[START OF Records shown]
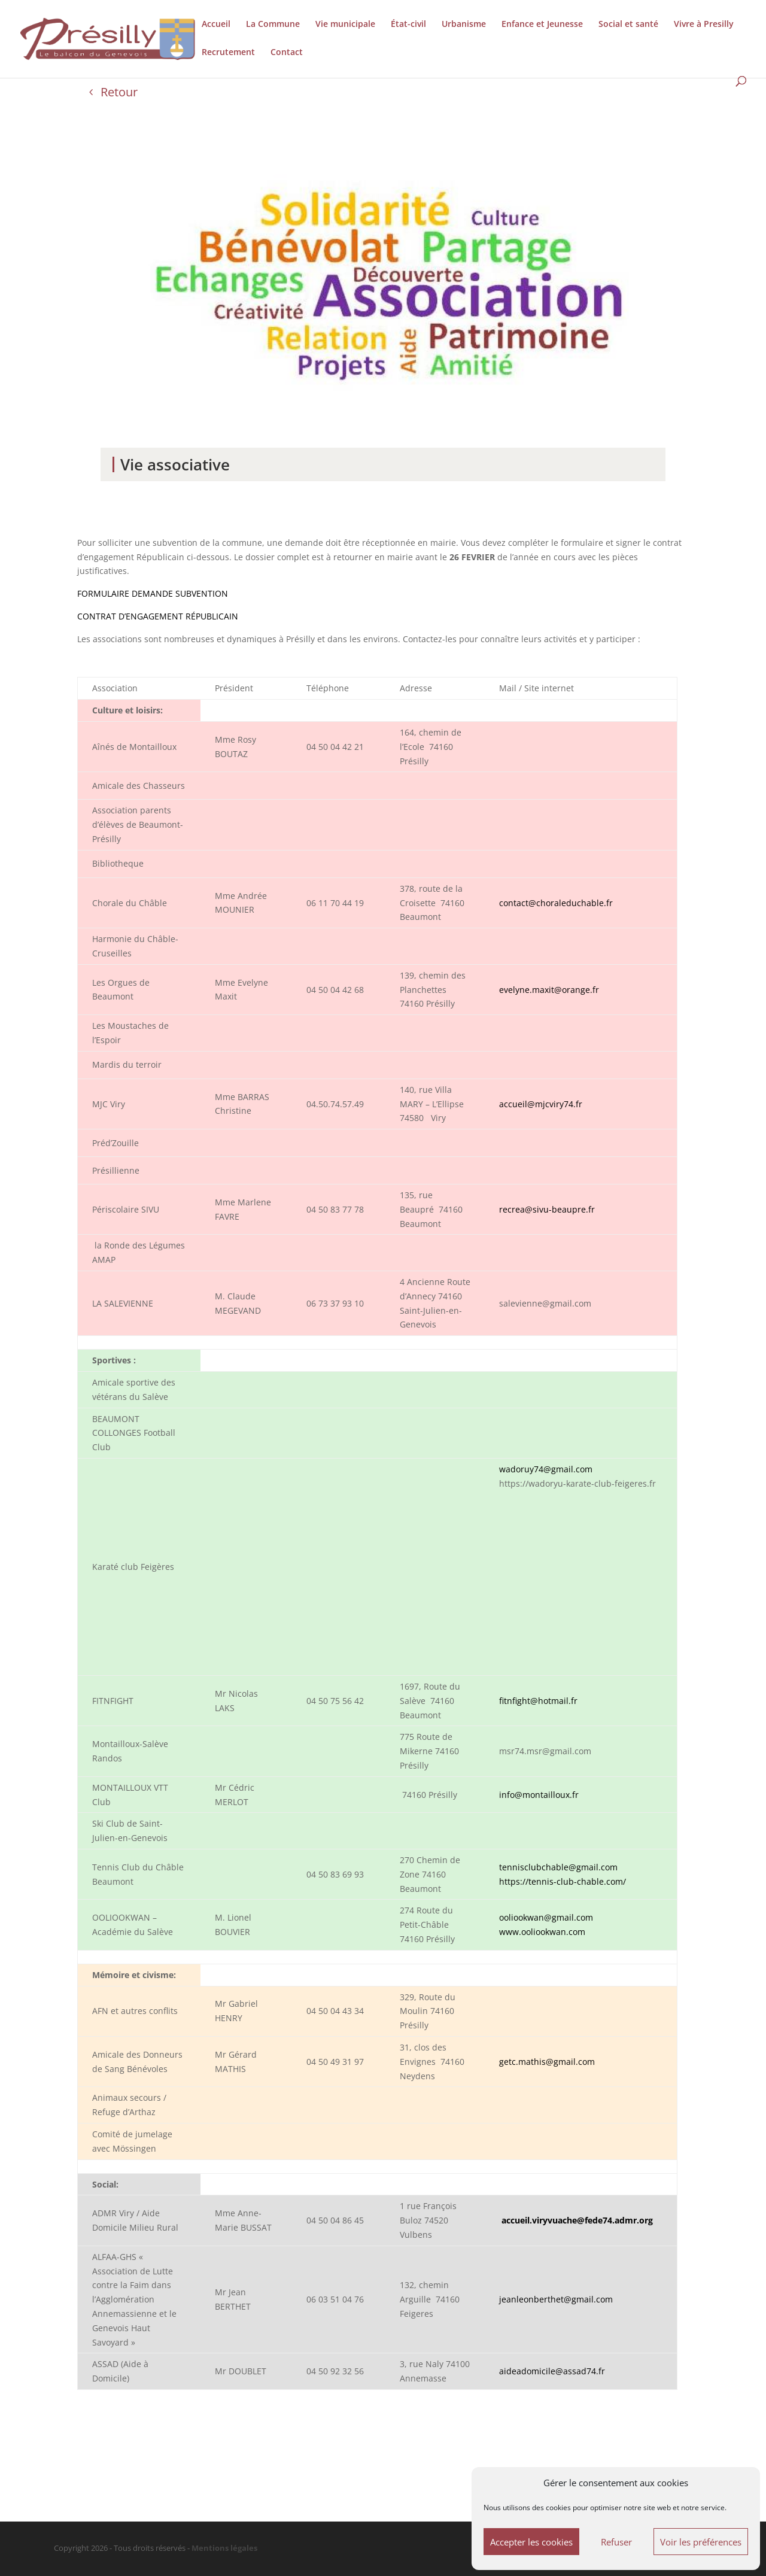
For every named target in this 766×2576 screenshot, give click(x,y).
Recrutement (228, 52)
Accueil (216, 24)
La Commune (273, 24)
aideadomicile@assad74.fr (552, 2371)
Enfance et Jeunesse (542, 24)
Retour (119, 92)
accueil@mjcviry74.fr (540, 1104)
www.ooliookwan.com (542, 1931)
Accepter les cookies (531, 2542)
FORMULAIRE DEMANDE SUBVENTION (152, 593)
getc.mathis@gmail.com (547, 2061)
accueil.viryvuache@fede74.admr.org (577, 2220)
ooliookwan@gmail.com (546, 1917)
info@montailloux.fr (539, 1794)
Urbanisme (464, 24)
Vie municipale (345, 24)
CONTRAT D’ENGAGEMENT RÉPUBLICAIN (157, 616)
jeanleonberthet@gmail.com (556, 2299)
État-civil (408, 24)
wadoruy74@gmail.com (545, 1469)
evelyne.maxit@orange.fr (549, 989)
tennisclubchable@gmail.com (558, 1867)
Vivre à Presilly (704, 24)
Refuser (616, 2542)
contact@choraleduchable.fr (556, 903)
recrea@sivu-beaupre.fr (547, 1209)
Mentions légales (224, 2548)
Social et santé (628, 24)
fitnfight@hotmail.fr (538, 1700)
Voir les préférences (700, 2542)
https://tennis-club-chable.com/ (562, 1881)
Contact (286, 52)
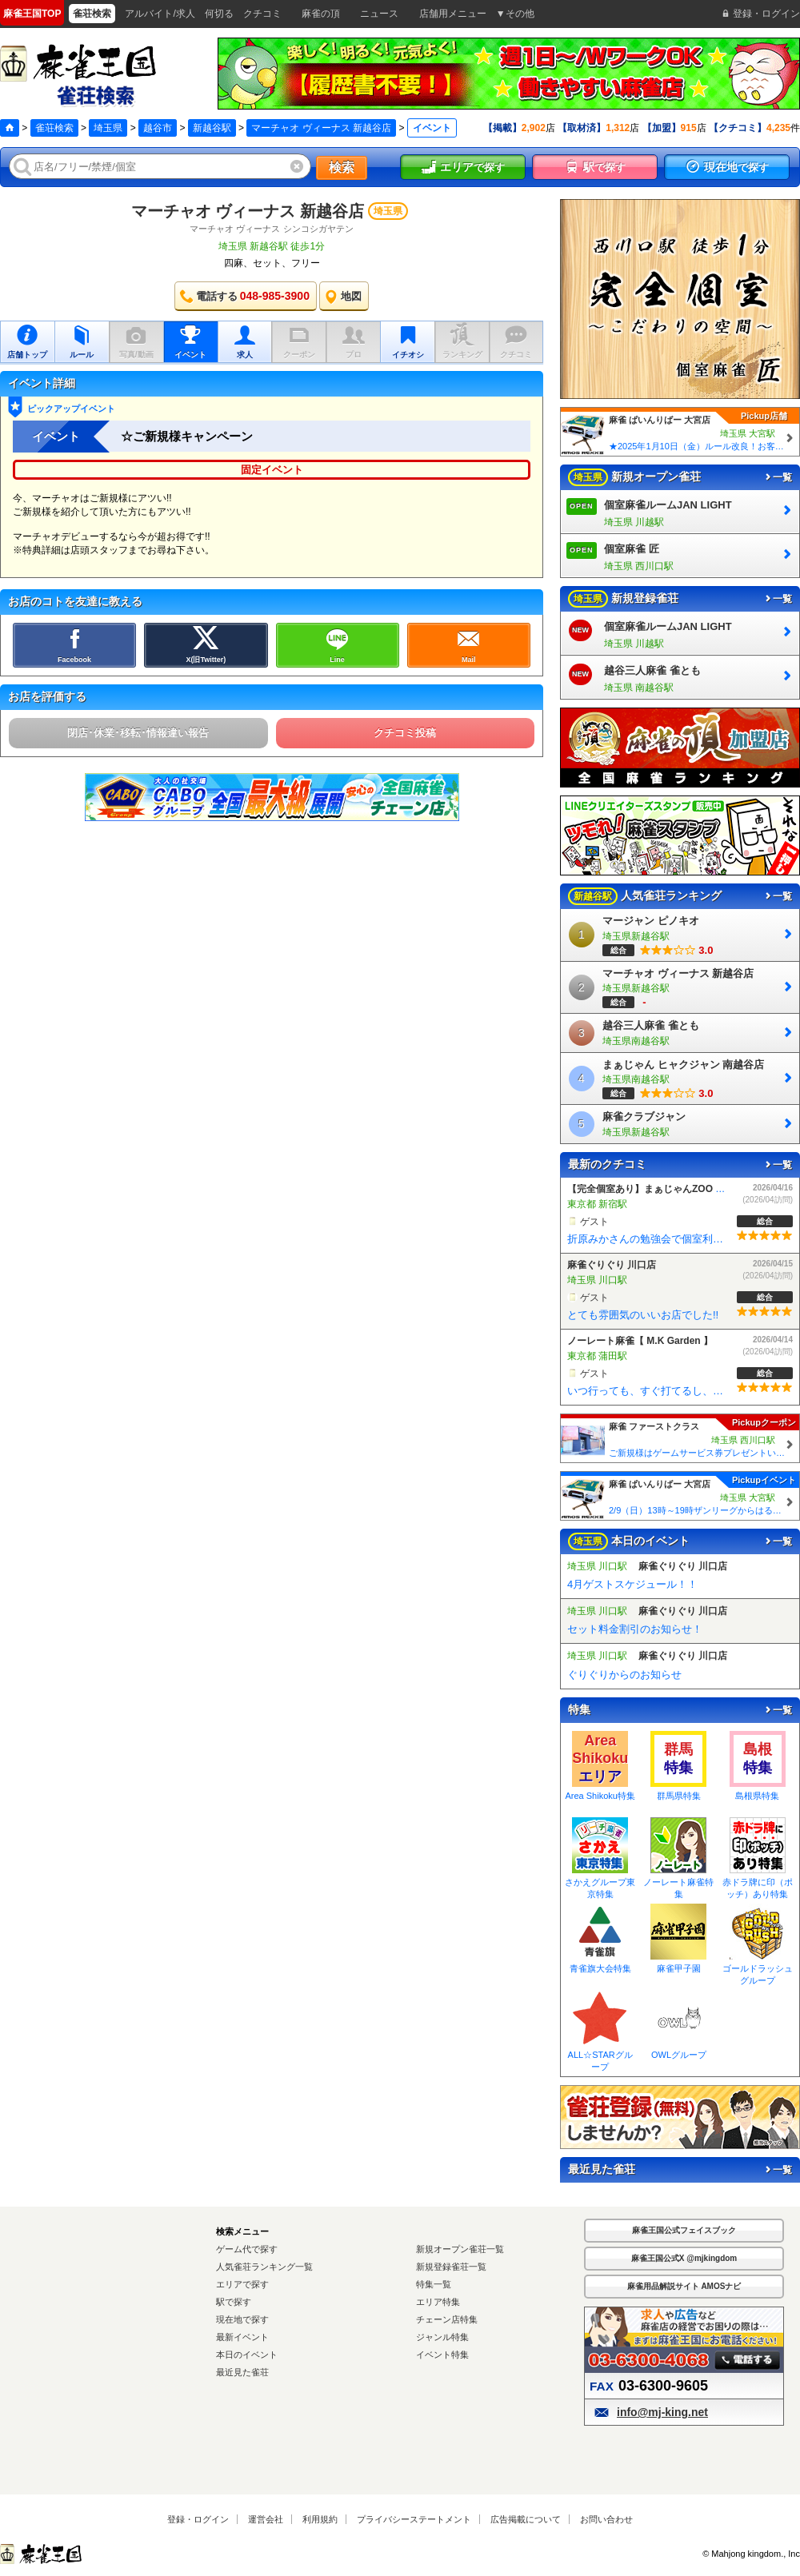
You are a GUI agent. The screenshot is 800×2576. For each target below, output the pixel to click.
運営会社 (265, 2519)
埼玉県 (108, 128)
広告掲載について (525, 2519)
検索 (341, 167)
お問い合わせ (606, 2519)
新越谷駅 (212, 128)
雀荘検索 (54, 128)
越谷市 (157, 128)
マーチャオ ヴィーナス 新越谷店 (321, 128)
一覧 (777, 477)
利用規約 (320, 2519)
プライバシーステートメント (414, 2519)
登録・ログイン (198, 2519)
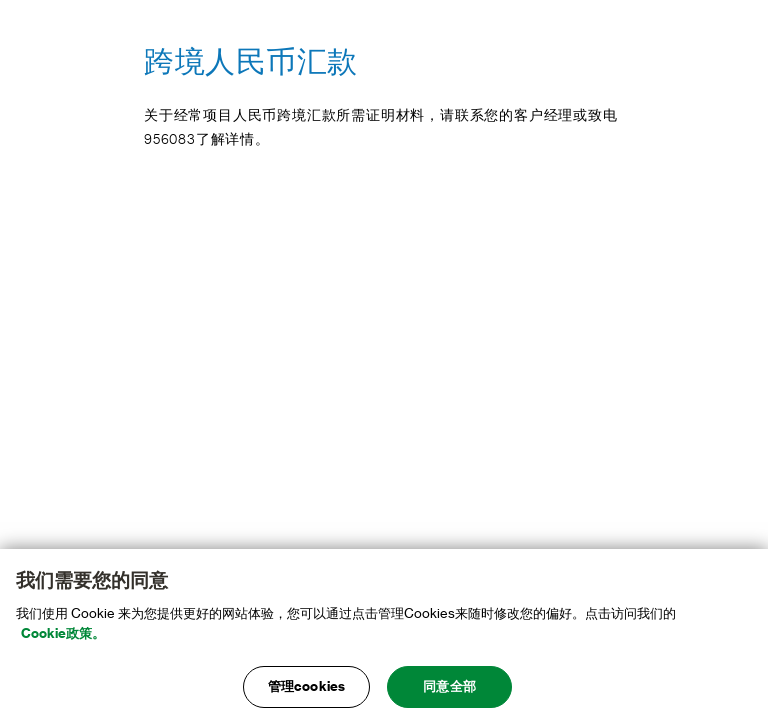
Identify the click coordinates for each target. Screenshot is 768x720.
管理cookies (306, 686)
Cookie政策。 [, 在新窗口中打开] (63, 633)
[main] (384, 634)
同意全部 (449, 686)
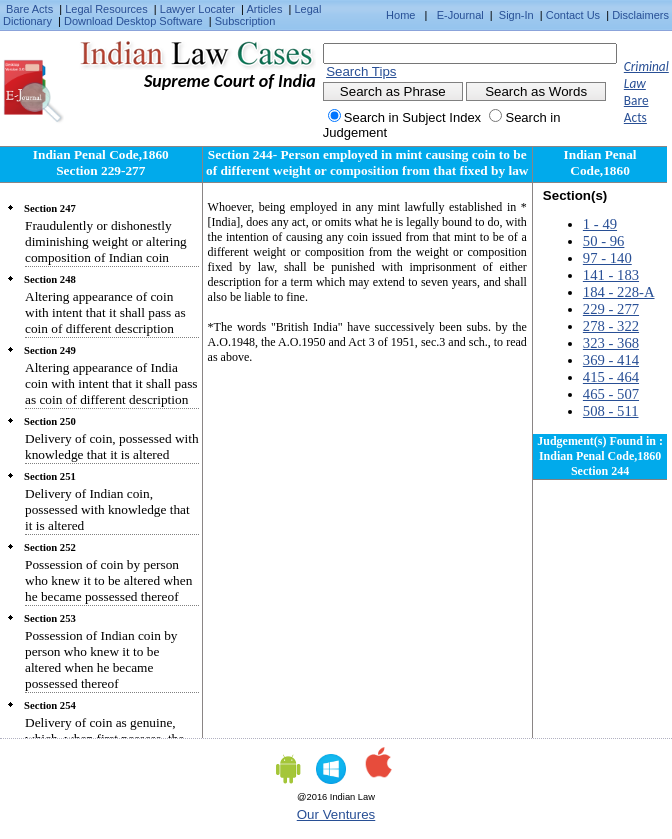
[END OF Records shown]
Reproduce every line of the material above verbatim, leaving out the pictures.

For every named target in this 766×2576 screenshot, give click(x,y).
Recrutement (228, 52)
Accueil (216, 24)
La Commune (273, 24)
aideadomicile@assad74.fr (552, 2371)
Enfance et Jeunesse (542, 24)
Retour (119, 92)
accueil@mjcviry74.fr (540, 1104)
www.ooliookwan.com (542, 1931)
Accepter les cookies (531, 2542)
FORMULAIRE DEMANDE SUBVENTION (152, 593)
getc.mathis@gmail.com (547, 2061)
accueil.viryvuache@fede74.admr.org (577, 2220)
ooliookwan@gmail.com (546, 1917)
info@montailloux.fr (539, 1794)
Urbanisme (464, 24)
Vie municipale (345, 24)
CONTRAT D’ENGAGEMENT RÉPUBLICAIN (157, 616)
jeanleonberthet@gmail.com (556, 2299)
État-civil (408, 24)
wadoruy74@gmail.com (545, 1469)
evelyne.maxit@orange.fr (549, 989)
tennisclubchable@gmail.com (558, 1867)
Vivre à Presilly (704, 24)
Refuser (616, 2542)
contact@choraleduchable.fr (556, 903)
recrea@sivu-beaupre.fr (547, 1209)
Mentions légales (224, 2548)
Social et santé (628, 24)
fitnfight@hotmail.fr (538, 1700)
Voir les préférences (700, 2542)
https://tennis-club-chable.com/ (562, 1881)
Contact (286, 52)
You are a GUI agent. The screenshot is 800×2576. For each target below, output the pixel to click.
運営会社 (265, 2519)
埼玉県 (108, 128)
広告掲載について (525, 2519)
検索 (341, 167)
お問い合わせ (606, 2519)
新越谷駅 (212, 128)
雀荘検索 (54, 128)
越谷市 (157, 128)
マーチャオ ヴィーナス 新越谷店 (321, 128)
一覧 (777, 477)
利用規約 (320, 2519)
プライバシーステートメント (414, 2519)
登録・ログイン (198, 2519)
Identify the click coordinates for each target. Screenshot is 768x720.
管理cookies (306, 686)
Cookie政策。 [, 在新窗口中打开] (63, 633)
[main] (384, 634)
同意全部 (449, 686)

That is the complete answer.